In [1]:
import numpy as np
import matplotlib.pyplot as plt
import pandas as pd
rng = np.random.default_rng(2718)

import scrape_sbr
import fader
from win_loss_report import win_loss_report, win_loss_from_df

## DEMAR: Detecting Midrange Arbitrage on Roundball
an exploration by Casey Durfee <csdurfee@gmail.com>     
January 17, 2025

This is a part of a much larger thing I've been working on called "Don't Be A Sucker". It's a random walk through the math, psychology and philosophy of sports gambling. 
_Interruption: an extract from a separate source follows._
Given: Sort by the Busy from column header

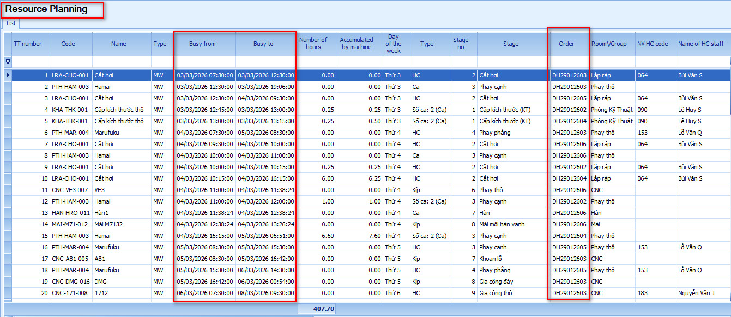Looking at the screenshot, I should pos(202,44).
I'm not sure if this will make the final cut, but it's one of the more interesting things I've found, so I wanted to share it.

---------------

Sports betting has gotten really big in the US over the past few years, so it got me curious. I don't gamble and am a naturally skeptical person, so I had a suspicion that certain things weren't as balanced as most people assumed. 
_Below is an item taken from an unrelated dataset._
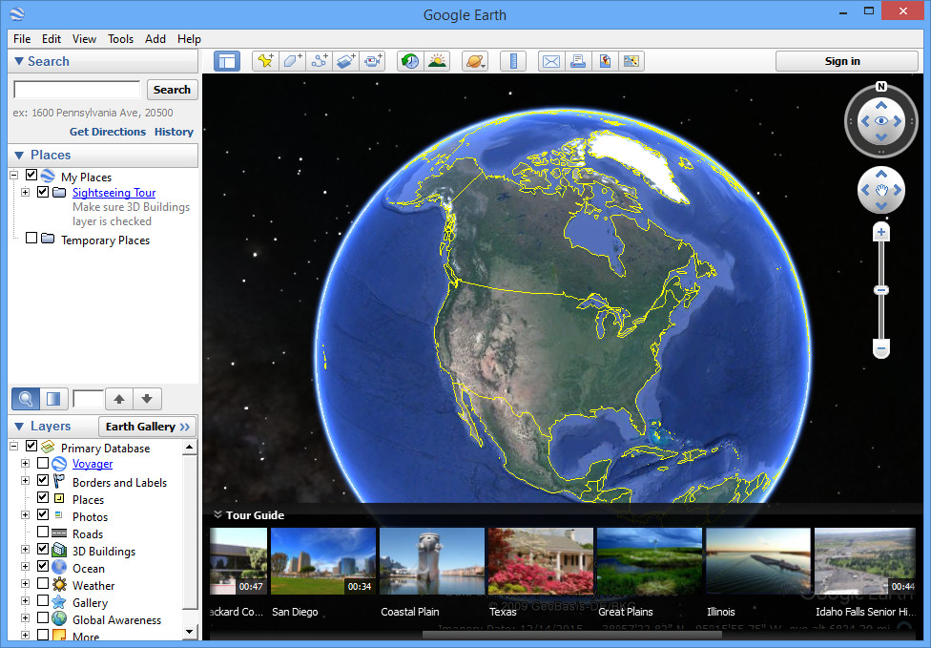Open the Voyager link
This screenshot has height=648, width=931.
[x=93, y=464]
Every potential bet is a math problem, whether the people betting know it or not.

The line is a prediction about the final point differential of the game. The difference between the prediction and reality is called the error. People are really betting whether the error of the estimated point differential will be positive or negative. The error should really be random -- as many underdogs as favorites should win.
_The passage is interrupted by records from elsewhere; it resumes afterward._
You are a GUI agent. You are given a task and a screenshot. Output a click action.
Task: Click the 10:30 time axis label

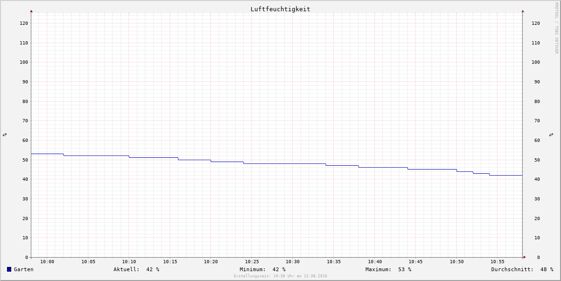click(x=293, y=262)
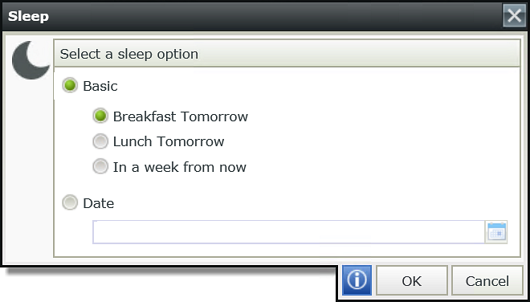Click the Sleep title bar text
Viewport: 530px width, 302px height.
coord(28,16)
I grabbed NBA odds and betting data for this season from [sportsbookreview.com](https://www.sportsbookreview.com/betting-odds/nba-basketball/). I was curious how betting on basketball operated as a market. Is it efficient and unbiased?


All numbers are as of Jan 6th, 2025 (except for the update at the end). The website is missing some data, approximately 10 days in total.

In [2]:
data = scrape_sbr.clean_data()

The first thing I notice is that underdogs are 252-225 against the spread this season.

In [3]:
data.fave_dog.value_counts()

fave_dog
DOG     252
FAVE    225
Name: count, dtype: int64

 It could just be coincidence, but it's enough of a difference that betting every underdog would've been slightly profitable.

In [4]:
win_loss_report(252, 225)

record:   252 - 225
full vig (-110) units: 4.5
reduced juice (-106) : 13.5
win pct: 52.83%, expected wins: 238.5 , excess: 13.5, profit %: 0.94
z test: 1.2362450755382013, std: 10.920164833920778 , p-value: 0.10818374012879906


The vig, or juice, is the extra amount you have to risk in order to place the bet and is how the sportsbook makes money. Standard vig is "-110" which means risking <span class="tex2jax_ignore">$110 to win $100</span>. This is kind of a silly way of writing the odds, but it's the American way.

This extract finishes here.